**Texte source:**
-=-=-=-=-

A l’occasion de la visite officielle en France du président burkinabé Blaise Compaoré, Survie dénonce le gage d’impunité qui lui est ainsi accordé par Nicolas Sarkozy et demande à ce dernier de conditionner les relations franco-burkinabé au respect des droits humains, à la lutte contre l’impunité et à l’organisation d’élections libres et transparentes.
Blaise Compaoré effectue actuellement une visite officielle en France, à quelques jours de l’ouverture de la 4ème édition des Journées économiques du Burkina Faso prévue du 20 au 24 novembre 2008. Il sera reçu au Palais de l’Elysée, le 19 novembre, par Nicolas Sarkozy.
Le chef de l’Etat français s’apprête ainsi, une fois encore, à renier la promesse faite au soir de son élection d’être un inlassable défenseur de la cause des droits de l’Homme et de la démocratie dans le monde, en particulier en Afrique. Rappelons que Blaise Compaoré a bâti son pouvoir et sa fortune colossale grâce à d’innombrables crimes, détournements et trafics.

-=-=-=-=-

**Données fournies:**
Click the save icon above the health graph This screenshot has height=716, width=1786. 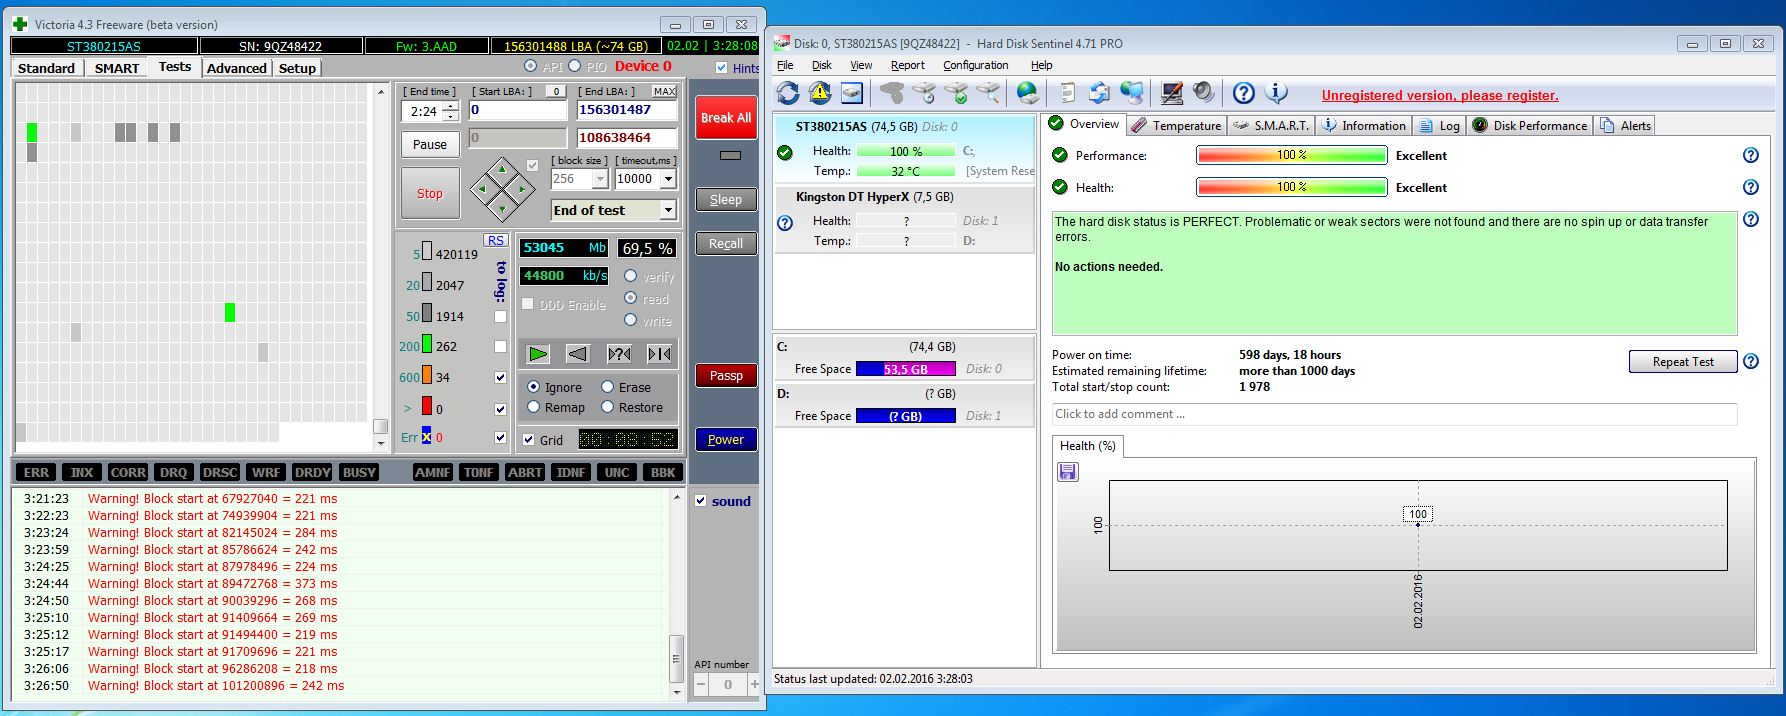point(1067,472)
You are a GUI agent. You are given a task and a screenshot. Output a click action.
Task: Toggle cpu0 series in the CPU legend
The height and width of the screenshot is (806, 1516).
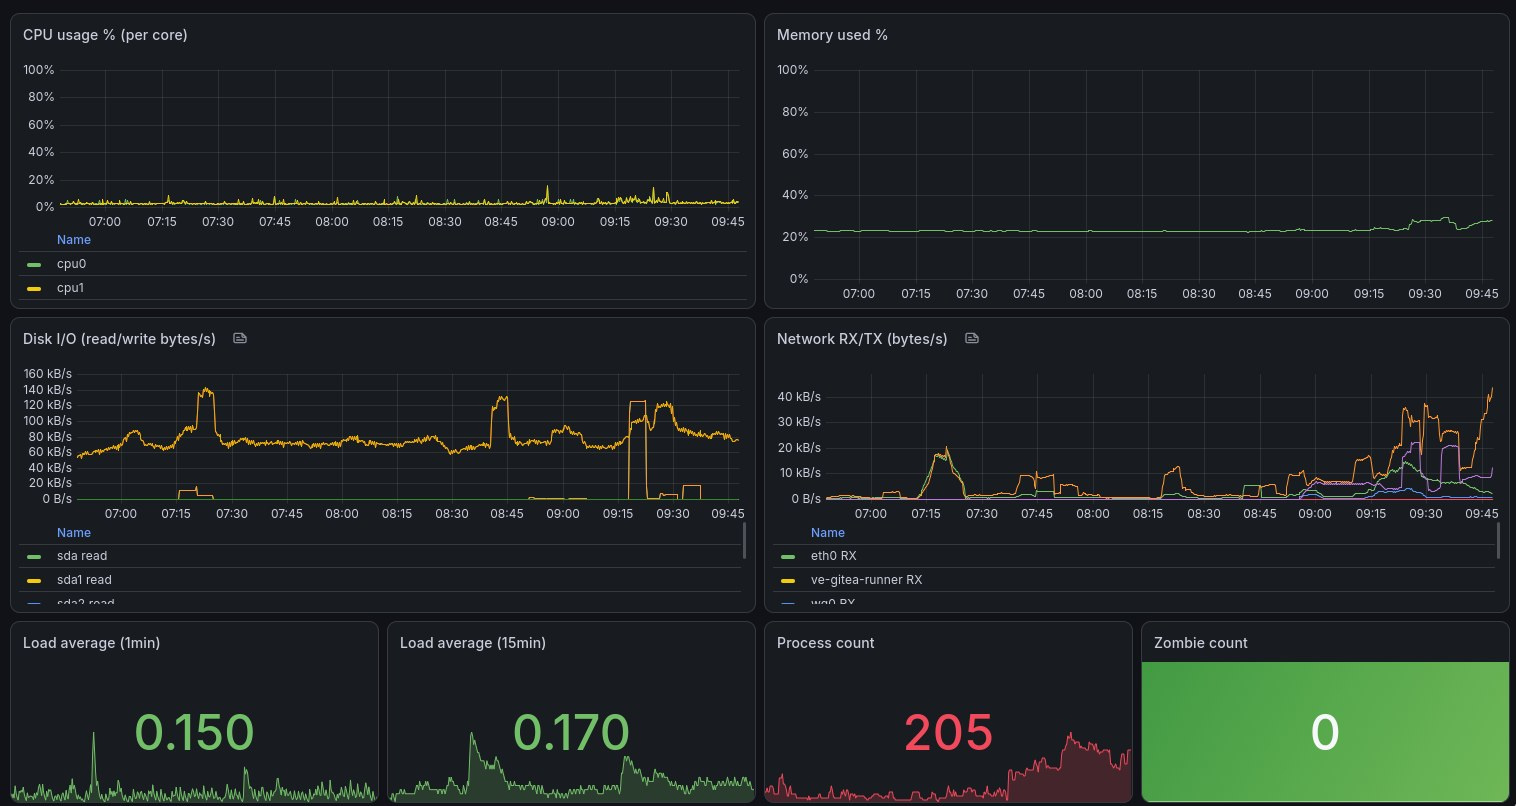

-=-=-=-=-

**Consigne:** Recopiez mot pour mot un passage du texte sur la visite de Blaise Compaoré en France : commencez aux mots « Le chef de l’Etat » et arrêtez-vous après « détournements et trafics. ». La liste ne sert à rien dans cet exercice.

**Résultat attendu:**
Le chef de l’Etat français s’apprête ainsi, une fois encore, à renier la promesse faite au soir de son élection d’être un inlassable défenseur de la cause des droits de l’Homme et de la démocratie dans le monde, en particulier en Afrique. Rappelons que Blaise Compaoré a bâti son pouvoir et sa fortune colossale grâce à d’innombrables crimes, détournements et trafics.